沖縄戦で自決した牛島軍司令官の辞世に感あり
牧念人 悠々
毎日新聞夕刊(10月9日)が2面全面つぶして沖縄戦で自決した32軍司令官牛島満大将(陸士20期)の孫・牛島貞満さん(65歳・元小学校教諭)が沖縄戦を語り「9条改憲の動きに懸念」「軍隊は住民を守らない」と語っている。その中で、住民に多くの犠牲者を出す結果となった司令部の「南部撤退」と、たとへ一兵となっても戦うことを強要した「最後まで敢闘」という二つの非情な命令を何故祖父が出したのか―という牛島さんの最大の疑問の答えを牛島軍司令官の辞世にあるとみたと記述されている。
この辞世は有名である。「秋待たで 枯れ行く島の青草は 皇国の春に甦らなむ」
この辞世の解釈を「秋を待たずに枯れてしまう沖縄島の若者たちの命は春になれば天皇中心の国に甦るだろう」とする。
どうであろう。少し偏見のような気がする。祖父の気持ちを理解していないように見受けられる。折口信夫は「皇国の春に甦らなむ」に注目する。「…よみがへりなむ」とはない。「来るべき御代の盛りには、今この島に朽ちゆくわが身の志も継承せられ栄えて行くであろう」という意味ではない。「よみがへらなむ」とある以上は「よみがってくれ」「よみがへってくれるように…」という義である。わが身の志を継承して行くもののあることを祈っているということになると解釈する(桶谷秀昭著「昭和精神史・戦後編・文春文庫」)。しかもその祈りは「ひそかに独り言のように言う祈りである」というのである。
私も同感である。牛島大将は昭和19年8月8日陸軍士官学校校長から第32軍司令官として沖縄に赴任された(記事では東京からの赴任とあるが正しくは神奈川県座間から赴任。夫人と一緒に座間の将校官舎に居住)。私が陸士に入校したのが昭和19年10月14日であった。前任の校長であるので特に関心が深い。戦後アメリカの雑誌が第二次大戦の日本の名将を2名挙げた。一人が硫黄島で自決された栗林忠道大将(陸士26期)。もう一人が牛島大将である。昭和19年6月23日午前4時30分摩文仁の丘で参謀長・長勇中将(陸士28期)とともに自決された。
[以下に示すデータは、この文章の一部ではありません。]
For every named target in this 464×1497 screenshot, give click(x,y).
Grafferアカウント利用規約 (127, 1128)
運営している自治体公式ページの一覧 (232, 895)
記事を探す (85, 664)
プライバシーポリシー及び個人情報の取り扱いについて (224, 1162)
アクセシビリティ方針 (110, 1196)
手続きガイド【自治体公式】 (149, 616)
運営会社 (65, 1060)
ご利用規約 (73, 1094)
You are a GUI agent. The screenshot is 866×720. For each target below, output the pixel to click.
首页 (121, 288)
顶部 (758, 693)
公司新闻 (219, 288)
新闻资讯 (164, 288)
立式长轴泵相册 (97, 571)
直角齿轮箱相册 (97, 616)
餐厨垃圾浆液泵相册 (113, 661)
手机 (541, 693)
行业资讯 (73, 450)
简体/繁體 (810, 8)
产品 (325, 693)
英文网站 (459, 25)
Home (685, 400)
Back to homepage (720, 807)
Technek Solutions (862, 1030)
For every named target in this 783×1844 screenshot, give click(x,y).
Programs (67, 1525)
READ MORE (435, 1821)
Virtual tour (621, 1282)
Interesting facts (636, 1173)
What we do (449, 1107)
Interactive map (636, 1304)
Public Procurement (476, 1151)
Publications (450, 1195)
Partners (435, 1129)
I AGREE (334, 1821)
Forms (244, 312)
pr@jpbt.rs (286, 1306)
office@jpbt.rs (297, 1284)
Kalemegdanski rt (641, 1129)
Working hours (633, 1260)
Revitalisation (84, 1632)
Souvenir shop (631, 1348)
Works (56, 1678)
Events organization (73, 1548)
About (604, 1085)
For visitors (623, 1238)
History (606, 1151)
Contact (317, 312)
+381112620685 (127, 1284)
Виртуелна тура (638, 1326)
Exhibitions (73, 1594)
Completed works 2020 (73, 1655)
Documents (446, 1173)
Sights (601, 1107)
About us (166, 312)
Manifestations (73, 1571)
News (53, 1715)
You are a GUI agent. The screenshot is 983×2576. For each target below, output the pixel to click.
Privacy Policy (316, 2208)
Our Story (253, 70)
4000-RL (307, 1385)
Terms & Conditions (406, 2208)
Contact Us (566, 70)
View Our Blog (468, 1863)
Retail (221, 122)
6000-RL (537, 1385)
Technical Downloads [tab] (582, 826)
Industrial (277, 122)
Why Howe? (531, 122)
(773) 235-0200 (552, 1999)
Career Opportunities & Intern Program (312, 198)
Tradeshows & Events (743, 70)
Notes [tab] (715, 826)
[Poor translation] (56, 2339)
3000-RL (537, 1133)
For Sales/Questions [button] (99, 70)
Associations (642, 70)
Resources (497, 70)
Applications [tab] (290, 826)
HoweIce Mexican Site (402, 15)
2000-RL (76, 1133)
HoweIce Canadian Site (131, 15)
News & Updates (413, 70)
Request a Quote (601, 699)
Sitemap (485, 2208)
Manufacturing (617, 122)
最期の訓示が「沖縄は命運を決すべき決戦会戦場となろう」であった。東京大空襲(昭和20年3月10日)の例を出すまでもなく戦争は国民を守れないのではなく巻きこんでしまう。多くの犠牲者が出る。「旧日本軍は国民を守らなかったというのが沖縄戦の教訓です」と牛島貞満さんはいうがあなたの身内(おそらく父親は陸士58期生と記憶しているが…)はどう答えるでしょうか。
次に「有事の際、自衛隊は国民を守ってくれるか」と牛島さんは疑問を投げかける。実に素朴な疑問である。この人は自衛隊の任務が分かっていない。自衛隊の“主たる任務”は「我が国の平和と独立を守り、国の安全を保つため、直接侵略及び間接侵略に対して我が国を防衛することである」。だから戦闘を第一義に考えるのは当然である。“必要に応じて”公共の秩序の維持にあたるのである。災害出動はこれにあたる。
憲法9条がある限り自衛隊は違憲である。いくら解釈憲法で押し通しても国際情勢の変化とともに無理が出てくる。国軍の存在を明記すべきだと思う。別に戦争をするといっているのではない。自分の国は自分たち守るのは当然である。「自分の国を自分たちで守る」気概を失った国は滅びるほかない。歴史のしめす通りである。戦後73年、憲法を一度も改正しない国は日本だけだ。憲法解釈だけでその場、その場を切り抜けてきた。
藤原正彦さんは著書「日本人の誇り」(文芸春秋刊)の中で次のように指摘する『戦後教育は「日本がすべて悪かった。日本軍人は国民をだまして戦争に導いた極悪人だ」と教えた。「戦争は自衛のためであろうとすべて悪だ」と考えつづけ言い続けることこそ平和を愛する人間の証と信じている』。